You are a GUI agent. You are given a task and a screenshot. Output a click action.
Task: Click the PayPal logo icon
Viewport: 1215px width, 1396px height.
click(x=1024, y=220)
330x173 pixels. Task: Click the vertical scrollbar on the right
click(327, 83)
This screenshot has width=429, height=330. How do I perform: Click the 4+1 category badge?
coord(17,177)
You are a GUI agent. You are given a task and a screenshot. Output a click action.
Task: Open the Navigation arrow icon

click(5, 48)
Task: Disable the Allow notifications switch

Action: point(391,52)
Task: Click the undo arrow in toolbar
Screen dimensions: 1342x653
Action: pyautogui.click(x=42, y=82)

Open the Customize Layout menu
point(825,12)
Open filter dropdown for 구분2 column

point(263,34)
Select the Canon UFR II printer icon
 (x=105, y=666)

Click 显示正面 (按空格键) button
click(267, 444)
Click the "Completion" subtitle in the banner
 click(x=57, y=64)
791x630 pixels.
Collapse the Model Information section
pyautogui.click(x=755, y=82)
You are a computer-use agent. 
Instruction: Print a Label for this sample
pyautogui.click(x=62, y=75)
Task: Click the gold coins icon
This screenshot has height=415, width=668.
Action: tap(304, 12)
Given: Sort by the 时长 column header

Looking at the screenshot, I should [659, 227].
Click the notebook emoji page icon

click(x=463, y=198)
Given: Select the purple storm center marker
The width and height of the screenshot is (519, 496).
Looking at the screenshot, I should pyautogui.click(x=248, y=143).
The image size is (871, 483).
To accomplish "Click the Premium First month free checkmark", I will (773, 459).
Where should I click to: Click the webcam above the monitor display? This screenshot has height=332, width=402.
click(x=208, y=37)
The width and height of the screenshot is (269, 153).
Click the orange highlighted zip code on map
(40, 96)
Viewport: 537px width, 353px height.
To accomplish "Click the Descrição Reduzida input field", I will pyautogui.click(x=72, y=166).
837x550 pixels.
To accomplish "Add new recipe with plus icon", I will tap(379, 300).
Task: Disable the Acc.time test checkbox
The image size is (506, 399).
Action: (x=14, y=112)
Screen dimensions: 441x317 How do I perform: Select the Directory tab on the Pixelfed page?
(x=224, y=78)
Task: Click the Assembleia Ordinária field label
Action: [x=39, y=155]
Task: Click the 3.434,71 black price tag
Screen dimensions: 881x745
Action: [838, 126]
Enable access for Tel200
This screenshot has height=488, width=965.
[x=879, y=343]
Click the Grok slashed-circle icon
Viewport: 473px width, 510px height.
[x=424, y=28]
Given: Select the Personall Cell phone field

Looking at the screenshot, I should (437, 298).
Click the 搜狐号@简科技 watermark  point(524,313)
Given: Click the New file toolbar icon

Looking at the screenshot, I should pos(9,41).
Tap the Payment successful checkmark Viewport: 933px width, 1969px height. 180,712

--*--

== TASK DIRECTIONS ==
Each record should be given again exactly as it reads.

== TASK ANSWER ==
You are a GUI agent. You are given a task and a screenshot. Output a click action.
Task: Click the PayPal logo icon
Viewport: 1215px width, 1396px height.
click(x=1024, y=220)
330x173 pixels. Task: Click the vertical scrollbar on the right
click(327, 83)
This screenshot has width=429, height=330. How do I perform: Click the 4+1 category badge?
coord(17,177)
You are a GUI agent. You are given a task and a screenshot. Output a click action.
Task: Open the Navigation arrow icon

click(5, 48)
Task: Disable the Allow notifications switch

Action: point(391,52)
Task: Click the undo arrow in toolbar
Screen dimensions: 1342x653
Action: pyautogui.click(x=42, y=82)

Open the Customize Layout menu
point(825,12)
Open filter dropdown for 구분2 column

point(263,34)
Select the Canon UFR II printer icon
 (x=105, y=666)

Click 显示正面 (按空格键) button
click(267, 444)
Click the "Completion" subtitle in the banner
 click(x=57, y=64)
791x630 pixels.
Collapse the Model Information section
pyautogui.click(x=755, y=82)
You are a computer-use agent. 
Instruction: Print a Label for this sample
pyautogui.click(x=62, y=75)
Task: Click the gold coins icon
This screenshot has height=415, width=668.
Action: tap(304, 12)
Given: Sort by the 时长 column header

Looking at the screenshot, I should [659, 227].
Click the notebook emoji page icon

click(x=463, y=198)
Given: Select the purple storm center marker
The width and height of the screenshot is (519, 496).
Looking at the screenshot, I should pyautogui.click(x=248, y=143).
The image size is (871, 483).
To accomplish "Click the Premium First month free checkmark", I will (773, 459).
Where should I click to: Click the webcam above the monitor display? This screenshot has height=332, width=402.
click(x=208, y=37)
The width and height of the screenshot is (269, 153).
Click the orange highlighted zip code on map
(40, 96)
Viewport: 537px width, 353px height.
To accomplish "Click the Descrição Reduzida input field", I will pyautogui.click(x=72, y=166).
837x550 pixels.
To accomplish "Add new recipe with plus icon", I will tap(379, 300).
Task: Disable the Acc.time test checkbox
The image size is (506, 399).
Action: (x=14, y=112)
Screen dimensions: 441x317 How do I perform: Select the Directory tab on the Pixelfed page?
(x=224, y=78)
Task: Click the Assembleia Ordinária field label
Action: [x=39, y=155]
Task: Click the 3.434,71 black price tag
Screen dimensions: 881x745
Action: [838, 126]
Enable access for Tel200
This screenshot has height=488, width=965.
[x=879, y=343]
Click the Grok slashed-circle icon
Viewport: 473px width, 510px height.
[x=424, y=28]
Given: Select the Personall Cell phone field

Looking at the screenshot, I should (437, 298).
Click the 搜狐号@简科技 watermark  point(524,313)
Given: Click the New file toolbar icon

Looking at the screenshot, I should pos(9,41).
Tap the Payment successful checkmark Viewport: 933px width, 1969px height. 180,712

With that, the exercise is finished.